Duplicate all of the following material line for line, without changing anything.

--- Begin RECORDED DATA ---

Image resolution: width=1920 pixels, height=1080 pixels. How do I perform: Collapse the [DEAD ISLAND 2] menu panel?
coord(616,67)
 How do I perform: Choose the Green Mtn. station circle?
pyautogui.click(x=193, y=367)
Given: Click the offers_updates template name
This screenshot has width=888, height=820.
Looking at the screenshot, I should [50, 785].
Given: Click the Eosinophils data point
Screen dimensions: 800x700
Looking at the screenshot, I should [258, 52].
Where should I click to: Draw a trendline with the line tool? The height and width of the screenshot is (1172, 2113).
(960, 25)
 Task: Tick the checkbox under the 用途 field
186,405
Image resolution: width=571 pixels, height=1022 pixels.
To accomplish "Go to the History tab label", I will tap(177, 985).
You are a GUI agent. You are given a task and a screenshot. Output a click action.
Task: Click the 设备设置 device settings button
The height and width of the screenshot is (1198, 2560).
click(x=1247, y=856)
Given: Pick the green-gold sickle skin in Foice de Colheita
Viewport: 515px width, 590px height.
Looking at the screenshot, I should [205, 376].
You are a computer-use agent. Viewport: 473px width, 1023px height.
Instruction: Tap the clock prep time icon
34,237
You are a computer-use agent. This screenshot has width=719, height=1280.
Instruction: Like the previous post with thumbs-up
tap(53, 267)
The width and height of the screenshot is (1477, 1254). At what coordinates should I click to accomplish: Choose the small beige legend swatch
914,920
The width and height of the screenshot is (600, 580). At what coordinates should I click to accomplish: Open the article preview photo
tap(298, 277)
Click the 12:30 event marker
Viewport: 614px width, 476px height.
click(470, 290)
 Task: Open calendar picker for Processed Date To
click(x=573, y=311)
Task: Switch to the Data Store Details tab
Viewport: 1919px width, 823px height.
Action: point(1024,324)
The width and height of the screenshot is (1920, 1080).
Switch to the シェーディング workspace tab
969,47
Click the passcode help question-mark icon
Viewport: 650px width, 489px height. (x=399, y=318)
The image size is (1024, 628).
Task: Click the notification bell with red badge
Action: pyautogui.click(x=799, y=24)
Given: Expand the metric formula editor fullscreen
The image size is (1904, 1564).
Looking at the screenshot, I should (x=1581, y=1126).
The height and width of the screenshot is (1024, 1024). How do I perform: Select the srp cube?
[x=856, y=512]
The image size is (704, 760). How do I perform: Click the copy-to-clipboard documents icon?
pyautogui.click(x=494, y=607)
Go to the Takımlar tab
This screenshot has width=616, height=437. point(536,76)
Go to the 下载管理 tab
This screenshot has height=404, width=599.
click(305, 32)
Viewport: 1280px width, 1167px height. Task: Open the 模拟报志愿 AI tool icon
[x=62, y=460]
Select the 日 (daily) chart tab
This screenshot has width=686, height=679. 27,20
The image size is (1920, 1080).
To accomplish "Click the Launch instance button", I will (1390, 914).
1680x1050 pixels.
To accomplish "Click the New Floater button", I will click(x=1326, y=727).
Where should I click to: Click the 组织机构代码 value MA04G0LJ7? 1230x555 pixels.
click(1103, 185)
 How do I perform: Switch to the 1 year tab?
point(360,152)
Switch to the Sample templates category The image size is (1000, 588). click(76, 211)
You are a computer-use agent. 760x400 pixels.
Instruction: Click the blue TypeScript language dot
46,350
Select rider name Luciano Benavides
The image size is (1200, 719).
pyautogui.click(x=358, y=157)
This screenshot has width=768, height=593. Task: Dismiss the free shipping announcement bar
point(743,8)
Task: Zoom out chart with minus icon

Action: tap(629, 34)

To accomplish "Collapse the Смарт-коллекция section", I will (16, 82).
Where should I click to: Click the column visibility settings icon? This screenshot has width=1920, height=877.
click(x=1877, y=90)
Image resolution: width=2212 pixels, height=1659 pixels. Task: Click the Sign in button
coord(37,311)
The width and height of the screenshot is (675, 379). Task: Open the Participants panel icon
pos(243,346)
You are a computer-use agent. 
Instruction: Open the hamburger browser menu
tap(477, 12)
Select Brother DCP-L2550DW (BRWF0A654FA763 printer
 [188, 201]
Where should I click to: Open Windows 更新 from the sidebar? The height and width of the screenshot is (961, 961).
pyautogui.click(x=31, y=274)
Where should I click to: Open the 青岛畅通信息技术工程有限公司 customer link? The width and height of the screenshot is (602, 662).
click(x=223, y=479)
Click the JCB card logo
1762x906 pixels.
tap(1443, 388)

--- End RECORDED DATA ---

> [RESPONSE TO THIS EXERCISE]:
Image resolution: width=1920 pixels, height=1080 pixels. How do I perform: Collapse the [DEAD ISLAND 2] menu panel?
coord(616,67)
 How do I perform: Choose the Green Mtn. station circle?
pyautogui.click(x=193, y=367)
Given: Click the offers_updates template name
This screenshot has width=888, height=820.
Looking at the screenshot, I should [50, 785].
Given: Click the Eosinophils data point
Screen dimensions: 800x700
Looking at the screenshot, I should [258, 52].
Where should I click to: Draw a trendline with the line tool? The height and width of the screenshot is (1172, 2113).
(960, 25)
 Task: Tick the checkbox under the 用途 field
186,405
Image resolution: width=571 pixels, height=1022 pixels.
To accomplish "Go to the History tab label", I will tap(177, 985).
You are a GUI agent. You are given a task and a screenshot. Output a click action.
Task: Click the 设备设置 device settings button
The height and width of the screenshot is (1198, 2560).
click(x=1247, y=856)
Given: Pick the green-gold sickle skin in Foice de Colheita
Viewport: 515px width, 590px height.
Looking at the screenshot, I should [205, 376].
You are a computer-use agent. Viewport: 473px width, 1023px height.
Instruction: Tap the clock prep time icon
34,237
You are a computer-use agent. This screenshot has width=719, height=1280.
Instruction: Like the previous post with thumbs-up
tap(53, 267)
The width and height of the screenshot is (1477, 1254). At what coordinates should I click to accomplish: Choose the small beige legend swatch
914,920
The width and height of the screenshot is (600, 580). At what coordinates should I click to accomplish: Open the article preview photo
tap(298, 277)
Click the 12:30 event marker
Viewport: 614px width, 476px height.
click(470, 290)
 Task: Open calendar picker for Processed Date To
click(x=573, y=311)
Task: Switch to the Data Store Details tab
Viewport: 1919px width, 823px height.
Action: point(1024,324)
The width and height of the screenshot is (1920, 1080).
Switch to the シェーディング workspace tab
969,47
Click the passcode help question-mark icon
Viewport: 650px width, 489px height. (x=399, y=318)
The image size is (1024, 628).
Task: Click the notification bell with red badge
Action: pyautogui.click(x=799, y=24)
Given: Expand the metric formula editor fullscreen
The image size is (1904, 1564).
Looking at the screenshot, I should (x=1581, y=1126).
The height and width of the screenshot is (1024, 1024). How do I perform: Select the srp cube?
[x=856, y=512]
The image size is (704, 760). How do I perform: Click the copy-to-clipboard documents icon?
pyautogui.click(x=494, y=607)
Go to the Takımlar tab
This screenshot has width=616, height=437. point(536,76)
Go to the 下载管理 tab
This screenshot has height=404, width=599.
click(305, 32)
Viewport: 1280px width, 1167px height. Task: Open the 模拟报志愿 AI tool icon
[x=62, y=460]
Select the 日 (daily) chart tab
This screenshot has width=686, height=679. 27,20
The image size is (1920, 1080).
To accomplish "Click the Launch instance button", I will (1390, 914).
1680x1050 pixels.
To accomplish "Click the New Floater button", I will click(x=1326, y=727).
Where should I click to: Click the 组织机构代码 value MA04G0LJ7? 1230x555 pixels.
click(1103, 185)
 How do I perform: Switch to the 1 year tab?
point(360,152)
Switch to the Sample templates category The image size is (1000, 588). click(76, 211)
You are a computer-use agent. 760x400 pixels.
Instruction: Click the blue TypeScript language dot
46,350
Select rider name Luciano Benavides
The image size is (1200, 719).
pyautogui.click(x=358, y=157)
This screenshot has width=768, height=593. Task: Dismiss the free shipping announcement bar
point(743,8)
Task: Zoom out chart with minus icon

Action: tap(629, 34)

To accomplish "Collapse the Смарт-коллекция section", I will (16, 82).
Where should I click to: Click the column visibility settings icon? This screenshot has width=1920, height=877.
click(x=1877, y=90)
Image resolution: width=2212 pixels, height=1659 pixels. Task: Click the Sign in button
coord(37,311)
The width and height of the screenshot is (675, 379). Task: Open the Participants panel icon
pos(243,346)
You are a computer-use agent. 
Instruction: Open the hamburger browser menu
tap(477, 12)
Select Brother DCP-L2550DW (BRWF0A654FA763 printer
 [188, 201]
Where should I click to: Open Windows 更新 from the sidebar? The height and width of the screenshot is (961, 961).
pyautogui.click(x=31, y=274)
Where should I click to: Open the 青岛畅通信息技术工程有限公司 customer link? The width and height of the screenshot is (602, 662).
click(x=223, y=479)
Click the JCB card logo
1762x906 pixels.
tap(1443, 388)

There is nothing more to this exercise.